Sixteen weeks of supplementation with the plant extract blend also reduced LDL cholesterol levels by 21%, report researchers from the Laboratoire Lescuyer and Aix Marseille Universite in France.
“This new dietary supplement with a combination of plant extracts including red yeast rice, sugar cane-derived policosanols and artichoke leaf extracts seems to be satisfactory in terms of efficacy, tolerability and safety as this short-term trial has demonstrated,” they wrote in the European Journal of Nutrition.
“Present results are interesting and pave the way for future trials.”
High cholesterol levels, hypercholesterolemia, have a long association with many diseases, particularly cardiovascular disease (CVD), the cause of almost 50 per cent of deaths in Europe and the US.
A recent report from the American Heart Association predicted a tripling of direct medical costs of cardiovascular disease from $272.5 billion to $818.1 billion between 2010 and 2030 (Circulation, March 2011, Vol. 123, pp. 933-944).
The study used Laboratoire Lescuyer’s branded Limicol product and the French company sponsored the study.
The researcher recruited 39 people aged between 21 and 55 with mild hypercholesterolemia and randomly assigned them to receive either placebo or a dietary supplement containing Red yeast rice (500 milligrams per day), sugar cane-derived policosanols (11.1 mg per day) and artichoke leaf extracts (600 mg per day) for 16 weeks.
Results showed that the plant extract blend was associated with reductions in total and LDL cholesterol after 4, 8, 12, and 16 weeks. Compared with values at the start of the study, LDL and total cholesterol levels fell by 19% and 14%, respectively, over the whole study period. No changes were observed in the placebo group, added the researchers.
In addition, triglyceride levels decreased by 12% in the plant extract group, while an increase was observed in the placebo group.
“Present results need to be confirmed by more extensive studies to establish whether this combination could represent a good option for the management of mild to moderate hypercholesterolemia in the context of therapeutic lifestyle changes,” concluded the researchers.
The researchers note that the main ingredient – red yeast rice – offers potential cholesterol-lowering benefits via the monacolin K content. Monacolin K, also known as lovastatin, acts by inhibiting 3-Hydroxy-3-MethylGlutaryl Coenzyme A (HMG-CoA) reductase that plays a role in the production of cholesterol.
Red yeast rice is the product of yeast grown on rice. It is a dietary staple in some Asian countries, and reportedly contains several compounds that inhibit cholesterol production.
Findings of a study published in the Annals of Internal Medicine (Vol. 150, pp. 830-839) suggested that red yeast rice could help reduce blood lipid levels in people intolerant to statins.

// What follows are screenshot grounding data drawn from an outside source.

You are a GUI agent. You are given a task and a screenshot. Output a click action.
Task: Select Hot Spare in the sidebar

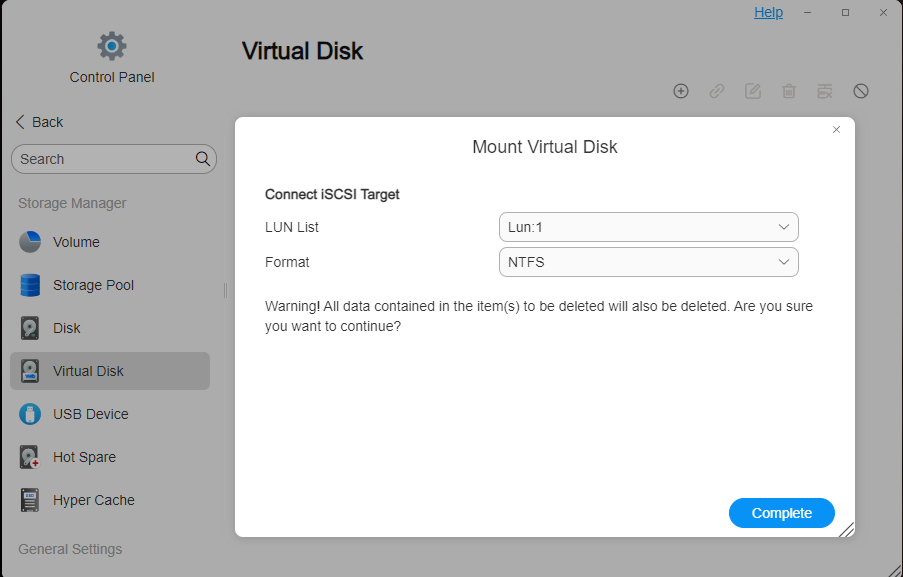click(84, 457)
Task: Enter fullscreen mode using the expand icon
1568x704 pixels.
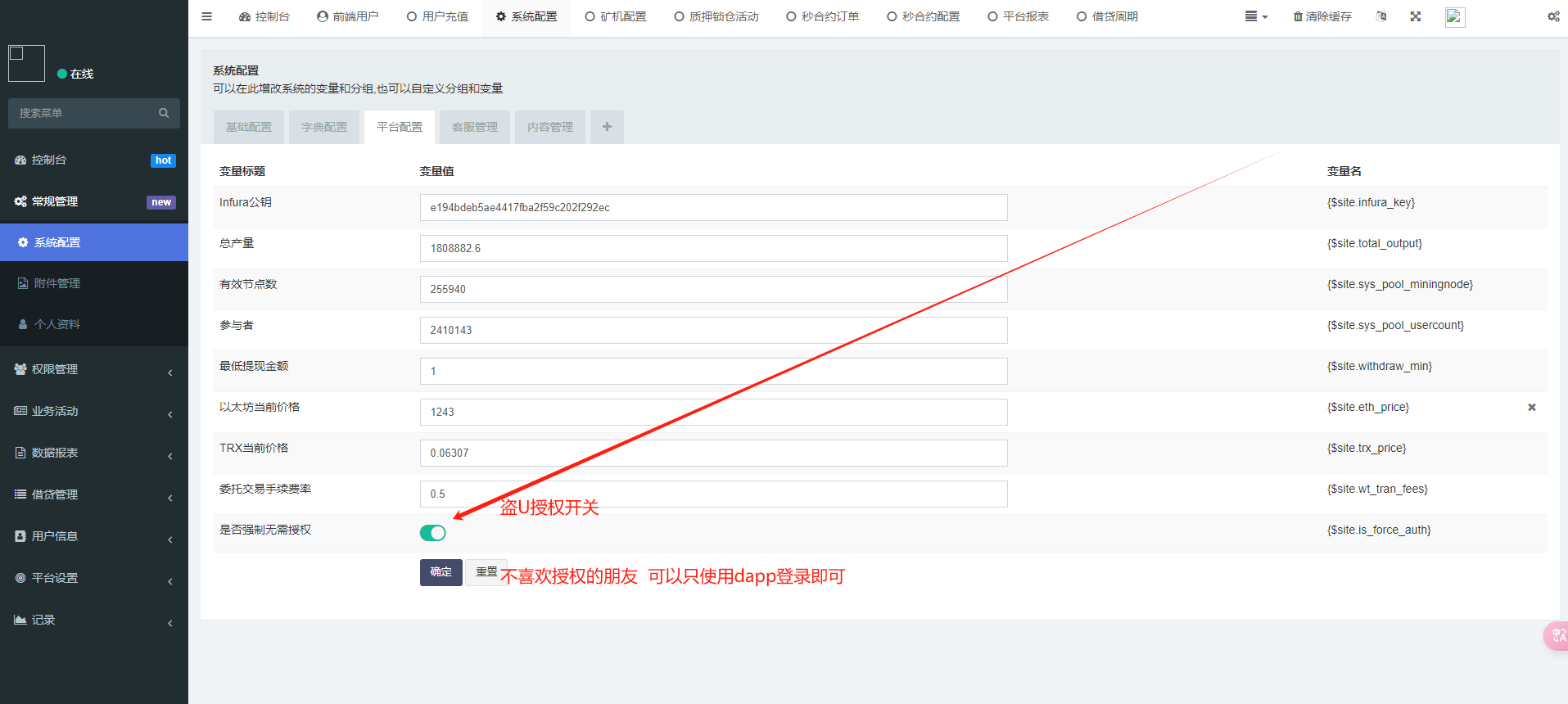Action: [x=1415, y=16]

This was followed by findings from a study by researchers at the University of Tennessee, Allegheny General Hospital in Pittsburgh, and the University of Connecticut, which found that dietary supplements of red yeast rice may lower LDL cholesterol levels by 21% (The American Journal of Cardiology, Vol. 105, pp. 664-666).
Source: European Journal of Nutrition
Published online ahead of print, Online First, doi: 10.1007/s00394-012-0357-x
“LDL-cholesterol-lowering effect of a dietary supplement with plant extracts in subjects with moderate hypercholesterolemia”
Authors: N. Ogier, M-J. Amiot, S. Georgé, M. Maillot, C. Mallmann, et al.